People visit Pinterest for ideas and inspiration. "It’s much more search than social," says Bob Gilbreath, cofounder of Ahalogy. The typical user is looking for a recipe for dinner. She also signed up for a yoga class and wants to find the perfect pair of yoga pants.
Ahalogy found that nearly 98% of Pinterest users had tried something they found on the site, while two-thirds of daily Pinterest users have tried more than five Pinterest-inspired projects.
"That’s a marketer’s dream," says Gilbreath. "People are raising their hands and saying ‘I’m getting into yoga now!’" By being useful, you can reach people when they’re in the market for something new.
Surprisingly, Ahalogy found that 83% of active Pinterest users would prefer to follow a favorite brand than a favorite celebrity. Gilbreath links this back to the primacy of projects. Twitter is about sharing news, so people follow Justin Bieber to see what he’s up to. But Justin Bieber doesn’t have a whole lot of project ideas to offer anyone. A brand like Kraft does.
"We know Kraft is an expert on food," he says. "They’ve been sharing recipes for decades." This is good news for consumer-oriented brands, as Pinterest users actually want you to reach them.
On Pinterest, people are primarily interested in a few big areas: food, do-it-yourself projects like crafts, home decorating, holidays, and fashion. If you want to market to women, and you’re not in one of those categories, your best bet is to create useful content linking your product to these topics.
"If you’re an insurance company, you’re not going to pin your insurance rates or your funny Geico commercial," says Gilbreath. People shop for insurance around life transitions: getting married, buying a home, and having kids. If you sell home insurance, for example, you can create pin boards around ways to decorate your first home on a budget, how to prepare your house for rough weather, and what to stash in your home emergency kit.

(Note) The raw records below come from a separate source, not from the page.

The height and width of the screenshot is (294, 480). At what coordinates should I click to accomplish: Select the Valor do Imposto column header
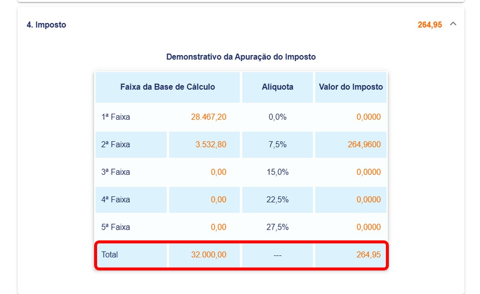pos(351,87)
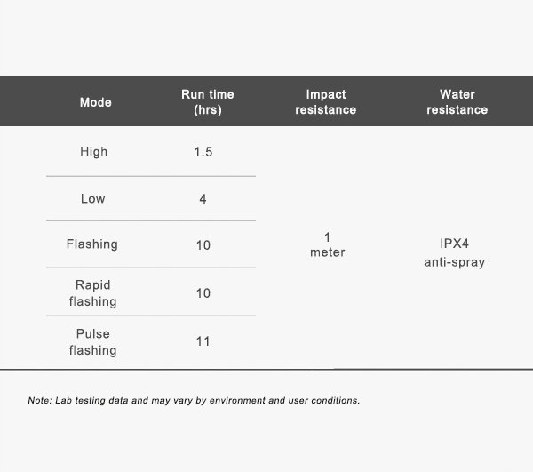533x472 pixels.
Task: Click the "1" above the word meter
Action: coord(328,237)
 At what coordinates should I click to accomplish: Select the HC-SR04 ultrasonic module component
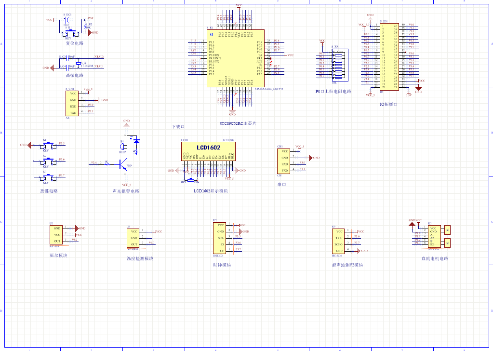(339, 241)
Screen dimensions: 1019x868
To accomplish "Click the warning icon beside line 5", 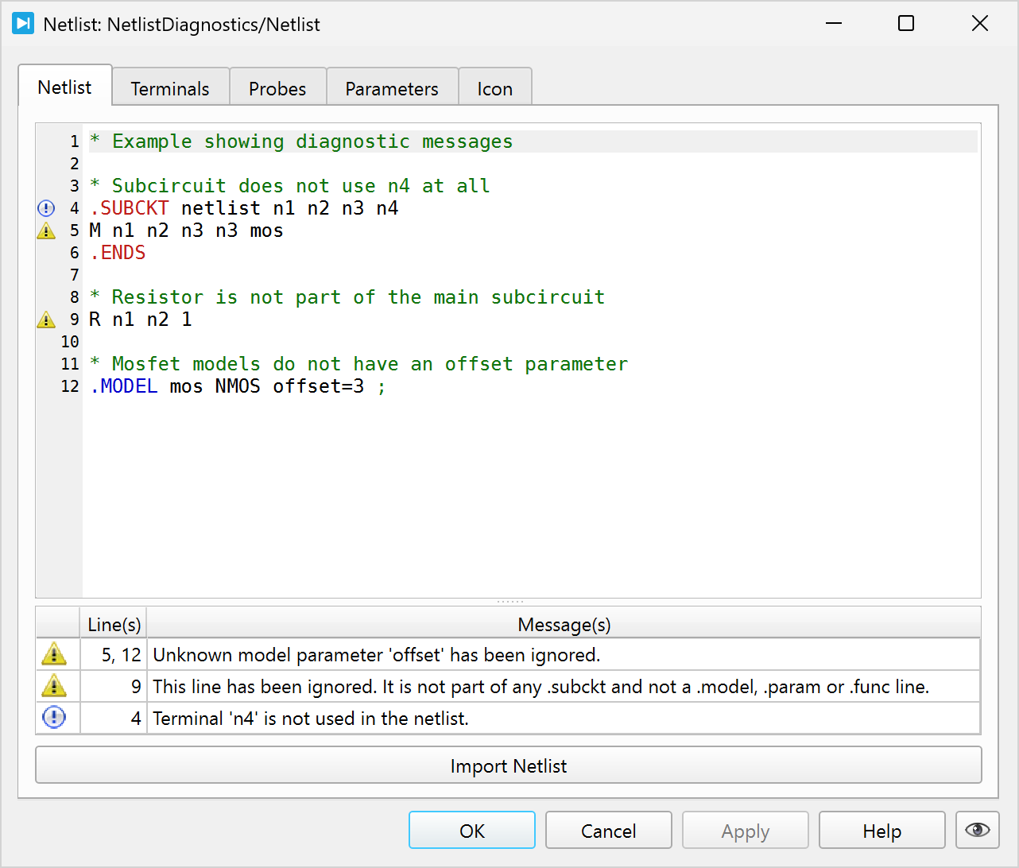I will [x=46, y=231].
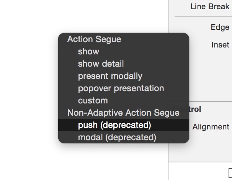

Everyone needs a revenue model, and Pinterest is now starting to experiment with promoted pins. You may decided to pay for placement on Pinterest, or not.
"You’ve got to err on the side of great content," says Gilbreath. "You’re not forcing a brand down someone’s throat."
The real victories come when people share your pins voluntarily. People will do that for a creative recipe incorporating one of your products. They probably won’t do that for something that looks too much like an ad.
Like any social media channel, frequency is key. "We’re fans of pinning multiple things per day," says Gilbreath. The good news is that marketers often have a lot of content they can use. You probably take hundreds of photos to get one you use in magazine ads.
Pin a few other versions of photos or items up on Pinterest, and tack the content onto different boards. The same recipe could be labeled as an idea for lunch boxes, a summer snack, or picnic fare.
You can re-pin items after four to six weeks. In the digital world, attention spans are short, so that’s one way to get the most bang for your buck.